The Deeper Story Behind this Episode

I was born deaf in my left ear. A congenital condition. One that can not be fixed. As a child, I wanted to become a musician and was always told that I couldn’t since I was deaf or people would make fun of me for thinking I was Beethoven.

I’m not special. I just worked really hard for many years to try to do one thing, make a living from music somehow. I wasn’t interested in being a celebrity or gaining lots of fans. The goal was simple, just make a living from music. That’s it.

Quitting Music and Teaching

I taught for several years. A bit in the US in the years after graduating from Berklee and then full-time in Hong Kong. I owned my own guitar school brand called Riff Centre. It was successful, but I did not have the tools at the time to grow it and nurture it to become something bigger and better.

I was working long hours. At the height of things, I had 60 students per week. And was getting asked to take on even more students on board. Too much. I buckled under the pressure and had a complete breakdown. Burnout and depression followed. I resented music at that point and then decided to quit.

Not to mention that while that was happening, I was also experiencing sharp hearing loss in my right ear. I’ve lost much of my high frequency hearing range and can not hear those frequencies without the help of a hearing aid now.

Rediscovering Joy

After moving back to Finland in 2015, I played a handful of times. I tried to start working on my new album. But the joy was missing. So I put the guitar down and at first, sulked. I withdrew completely.

Then after letting go, finding treatment for my hearing problems and getting help. I began to feel better. Life didn’t look so gloomy once the doctors said that I can safely return to making music as long as I tried to limit exposure to excessively noisy situations.

In the late summer 2016, I found a perfect little office/rehearsal space and moved in. I wasn’t sure what would happen next.
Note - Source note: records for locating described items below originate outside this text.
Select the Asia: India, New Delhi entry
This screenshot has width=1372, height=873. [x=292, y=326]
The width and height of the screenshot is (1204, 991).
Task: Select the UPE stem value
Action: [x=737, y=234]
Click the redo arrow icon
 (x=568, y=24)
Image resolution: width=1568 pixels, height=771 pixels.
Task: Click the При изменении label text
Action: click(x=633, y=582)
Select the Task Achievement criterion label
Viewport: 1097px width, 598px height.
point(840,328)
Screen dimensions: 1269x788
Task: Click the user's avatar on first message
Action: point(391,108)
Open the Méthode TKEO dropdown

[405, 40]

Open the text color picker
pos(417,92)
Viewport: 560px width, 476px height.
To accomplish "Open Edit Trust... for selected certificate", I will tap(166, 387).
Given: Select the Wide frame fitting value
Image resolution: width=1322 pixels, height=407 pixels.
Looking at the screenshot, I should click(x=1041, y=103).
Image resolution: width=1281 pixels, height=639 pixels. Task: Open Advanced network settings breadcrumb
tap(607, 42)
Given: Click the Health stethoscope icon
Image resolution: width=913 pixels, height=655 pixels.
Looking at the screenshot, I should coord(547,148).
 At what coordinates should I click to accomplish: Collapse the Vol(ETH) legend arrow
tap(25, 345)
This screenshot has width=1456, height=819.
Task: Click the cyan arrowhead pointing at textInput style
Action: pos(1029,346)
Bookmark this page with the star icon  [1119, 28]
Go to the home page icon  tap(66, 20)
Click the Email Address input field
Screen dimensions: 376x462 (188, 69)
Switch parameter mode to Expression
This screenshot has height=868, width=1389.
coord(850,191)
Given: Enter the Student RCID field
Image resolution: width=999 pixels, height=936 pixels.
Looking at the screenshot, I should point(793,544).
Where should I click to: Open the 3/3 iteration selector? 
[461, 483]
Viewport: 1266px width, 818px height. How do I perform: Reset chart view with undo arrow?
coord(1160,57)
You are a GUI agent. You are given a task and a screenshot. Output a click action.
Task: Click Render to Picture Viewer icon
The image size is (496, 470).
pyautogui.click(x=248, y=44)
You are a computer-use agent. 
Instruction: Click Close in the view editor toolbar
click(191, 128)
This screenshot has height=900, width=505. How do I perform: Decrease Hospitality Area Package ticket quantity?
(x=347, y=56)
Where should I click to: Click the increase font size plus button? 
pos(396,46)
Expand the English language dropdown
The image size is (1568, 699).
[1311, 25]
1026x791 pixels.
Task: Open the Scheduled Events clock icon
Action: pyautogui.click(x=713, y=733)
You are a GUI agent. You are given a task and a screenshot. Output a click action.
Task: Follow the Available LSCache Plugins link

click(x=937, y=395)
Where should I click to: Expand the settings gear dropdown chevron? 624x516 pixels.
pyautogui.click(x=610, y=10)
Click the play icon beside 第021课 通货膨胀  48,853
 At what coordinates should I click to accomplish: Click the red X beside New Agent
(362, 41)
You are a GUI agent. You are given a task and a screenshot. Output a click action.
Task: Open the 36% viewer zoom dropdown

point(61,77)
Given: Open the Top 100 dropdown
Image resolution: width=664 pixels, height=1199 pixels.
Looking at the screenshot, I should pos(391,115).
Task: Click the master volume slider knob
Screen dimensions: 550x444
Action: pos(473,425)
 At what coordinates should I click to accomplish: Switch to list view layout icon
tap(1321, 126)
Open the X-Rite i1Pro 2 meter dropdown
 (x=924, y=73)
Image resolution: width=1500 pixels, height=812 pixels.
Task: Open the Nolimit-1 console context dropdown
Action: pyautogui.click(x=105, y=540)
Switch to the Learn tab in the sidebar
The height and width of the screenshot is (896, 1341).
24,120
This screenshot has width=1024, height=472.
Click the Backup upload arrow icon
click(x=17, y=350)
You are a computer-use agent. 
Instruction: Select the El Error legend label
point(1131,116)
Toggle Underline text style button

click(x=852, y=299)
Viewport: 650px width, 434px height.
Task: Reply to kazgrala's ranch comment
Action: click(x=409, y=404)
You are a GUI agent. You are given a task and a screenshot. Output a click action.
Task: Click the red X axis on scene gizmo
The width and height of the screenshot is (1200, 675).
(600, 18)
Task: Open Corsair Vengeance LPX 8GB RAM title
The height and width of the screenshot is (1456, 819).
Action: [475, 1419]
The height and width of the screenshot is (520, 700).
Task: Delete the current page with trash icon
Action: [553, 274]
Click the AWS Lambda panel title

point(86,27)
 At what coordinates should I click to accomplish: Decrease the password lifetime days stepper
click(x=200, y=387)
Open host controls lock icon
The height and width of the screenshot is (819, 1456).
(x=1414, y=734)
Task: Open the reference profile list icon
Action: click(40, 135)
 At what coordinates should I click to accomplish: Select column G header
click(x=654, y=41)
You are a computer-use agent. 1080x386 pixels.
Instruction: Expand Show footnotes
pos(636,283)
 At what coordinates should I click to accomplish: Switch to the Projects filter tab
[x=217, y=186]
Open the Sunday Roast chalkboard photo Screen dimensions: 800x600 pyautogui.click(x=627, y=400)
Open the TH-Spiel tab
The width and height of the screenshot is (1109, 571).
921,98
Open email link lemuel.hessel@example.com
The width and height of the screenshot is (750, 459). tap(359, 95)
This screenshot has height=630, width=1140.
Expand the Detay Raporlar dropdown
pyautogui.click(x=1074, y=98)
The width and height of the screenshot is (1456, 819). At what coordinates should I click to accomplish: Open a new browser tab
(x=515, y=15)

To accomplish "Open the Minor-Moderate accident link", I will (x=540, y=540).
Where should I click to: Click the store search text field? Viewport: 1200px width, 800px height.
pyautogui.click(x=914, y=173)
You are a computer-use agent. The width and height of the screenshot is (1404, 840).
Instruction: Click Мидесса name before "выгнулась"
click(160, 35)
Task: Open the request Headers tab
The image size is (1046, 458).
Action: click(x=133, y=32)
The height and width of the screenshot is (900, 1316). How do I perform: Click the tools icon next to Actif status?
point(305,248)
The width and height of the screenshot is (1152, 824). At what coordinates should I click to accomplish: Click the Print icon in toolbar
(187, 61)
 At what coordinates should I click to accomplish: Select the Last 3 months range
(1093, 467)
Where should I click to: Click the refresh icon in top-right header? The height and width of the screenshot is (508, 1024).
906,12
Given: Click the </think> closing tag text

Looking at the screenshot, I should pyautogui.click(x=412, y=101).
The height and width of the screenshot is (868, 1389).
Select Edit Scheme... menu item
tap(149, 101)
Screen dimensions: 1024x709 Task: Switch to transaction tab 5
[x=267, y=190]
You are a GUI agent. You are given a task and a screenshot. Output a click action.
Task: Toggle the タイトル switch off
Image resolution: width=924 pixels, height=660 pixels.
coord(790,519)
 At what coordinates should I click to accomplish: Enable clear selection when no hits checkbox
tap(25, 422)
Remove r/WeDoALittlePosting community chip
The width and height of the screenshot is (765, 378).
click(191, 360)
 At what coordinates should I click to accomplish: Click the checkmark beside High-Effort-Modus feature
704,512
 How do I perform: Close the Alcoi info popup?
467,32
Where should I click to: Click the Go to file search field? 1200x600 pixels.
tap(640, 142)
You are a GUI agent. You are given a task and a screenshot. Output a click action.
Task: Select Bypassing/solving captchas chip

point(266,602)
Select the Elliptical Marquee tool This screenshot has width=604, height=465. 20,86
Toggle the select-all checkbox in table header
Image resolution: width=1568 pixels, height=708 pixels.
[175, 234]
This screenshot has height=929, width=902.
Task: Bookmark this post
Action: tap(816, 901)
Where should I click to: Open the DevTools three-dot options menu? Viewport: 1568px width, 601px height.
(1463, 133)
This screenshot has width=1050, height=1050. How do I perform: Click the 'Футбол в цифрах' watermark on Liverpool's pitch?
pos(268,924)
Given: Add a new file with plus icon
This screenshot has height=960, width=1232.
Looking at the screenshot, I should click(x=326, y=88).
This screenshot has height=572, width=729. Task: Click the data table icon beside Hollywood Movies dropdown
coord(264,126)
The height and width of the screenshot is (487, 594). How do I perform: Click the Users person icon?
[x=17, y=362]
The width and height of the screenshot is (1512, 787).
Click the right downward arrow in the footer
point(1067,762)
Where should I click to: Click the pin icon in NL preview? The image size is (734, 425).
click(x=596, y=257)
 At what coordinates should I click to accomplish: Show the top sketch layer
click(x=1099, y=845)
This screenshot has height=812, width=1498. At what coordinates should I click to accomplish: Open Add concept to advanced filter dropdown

All I knew was that I needed to play again and find my way back to music.

Making Cover Videos

Once I moved in, I decided that I will not go into “perfection” mode. I gave myself permission for the first time in my life to just play from a place of pure enjoyment.

I had once upon a time been on of those guys who practiced hours and hours per day. Very focused and deliberate type of training. (More about that in another video) This time I would not do that. It had been a year since I had played for more than 5 minutes.

I set new rules:

  1. I’m only allowed 2 hours to record all the parts for each cover. Drum programming and other midi instrument parts are not included in the 2 hours.
  2. I can work out the arrangement in Logic before my session, but prior to starting the session, I don’t even practice the songs. I have an idea of what I want to do before I start, but I don’t actually practice anything until the session starts.
  3. Whatever I get done in the 2 hour session is what it is. If it isn’t perfect, it is ok. It’s not the end of the world.

It’s Good Enough

I’m not the best guitarist in the world. I’m certainly not the best musician either. Now I’m learning to be happy with results that are “good enough”. Not perfect. I’m finding that this is ok. Acceptable. I don’t find myself obsessing over the errors.

My attitude now is: if people like what I’m doing, they’ll come to see/listen to my stuff. If not, then there are certainly way better people out there who can play circles around me. And that’s ok. There is room for all of us.